By Celia Luterbacher

EPFL researchers have developed a microscope that can be used to predict the onset of misfolded protein aggregation – a hallmark of neurodegenerative disease – as well as analyze the biomechanical properties of these aggregates.

The accumulation of misfolded proteins in the brain is central to the progression of neurodegenerative diseases like Huntington’s, Alzheimer’s and Parkinson’s. But to the human eye, proteins that are destined to form harmful aggregates don’t look any different than normal proteins. The formation of such aggregates also tends to happen randomly and relatively rapidly – on the scale of minutes. The ability to identify and characterize protein aggregates is essential for understanding and fighting neurodegenerative diseases.

Now, using deep learning, EPFL researchers have developed an imaging system that leverages multiple microscopy methods to track and analyze protein aggregation in real time – and even anticipate it before it begins. In addition to maximizing imaging efficiency, the approach minimizes the use of fluorescent labels, which can alter the biophysical properties of cell samples and impede accurate analysis.

“This is the first time we have been able to accurately foresee the formation of these protein aggregates,” says recent EPFL PhD graduate Khalid Ibrahim. “Because their biomechanical properties are linked to diseases and the disruption of cellular function, understanding how these properties evolve throughout the aggregation process will lead to fundamental understanding essential for developing solutions.”

Ibrahim has published this work in Nature Communications with Aleksandra Radenovic, head of the Laboratory of Nanoscale Biology in the School of Engineering, and Hilal Lashuel in the School of Life Sciences, in collaboration with Carlo Bevilacqua and Robert Prevedel at the European Molecular Biology Laboratory in Heidelberg, Germany. The project is the result of a longstanding collaboration between the Lashuel and Radenovic labs that unites complementary expertise in neurodegeneration and advanced live-cell imaging technologies. “This project was born out of a motivation to build methods that reveal new biophysical insights, and it is exciting to see how this vision has now borne fruit,” Radenovic says.

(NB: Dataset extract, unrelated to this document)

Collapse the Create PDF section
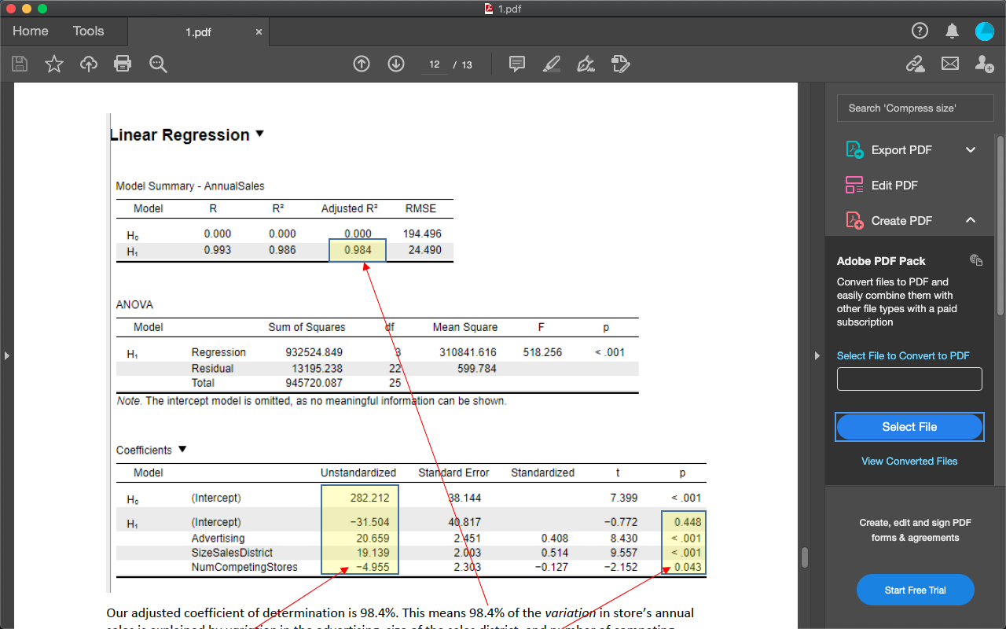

Witnessing the birth of a protein aggregate

In their first collaborative effort, led by Ibrahim, the team developed a deep learning algorithm that was able to detect mature protein aggregates when presented with unlabeled images of living cells. The new study builds on that work with an image classification version of the algorithm that analyzes such images in real time: when this algorithm detects a mature protein aggregate, it triggers a Brillouin microscope, which analyzes scattered light to characterize the aggregates’ biomechanical properties like elasticity.

Normally, the slow imaging speed of a Brillouin microscope would make it a poor choice for studying rapidly evolving protein aggregates. But thanks to the EPFL team’s AI-driven approach, the Brillouin microscope is only switched on when a protein aggregate is detected, speeding up the entire process while opening new avenues in smart microscopy.

“This is the first publication that shows the impressive potential for self-driving systems to incorporate label-free microscopy methods, which should allow more biologists to adopt rapidly evolving smart microscopy techniques,” Ibrahim says.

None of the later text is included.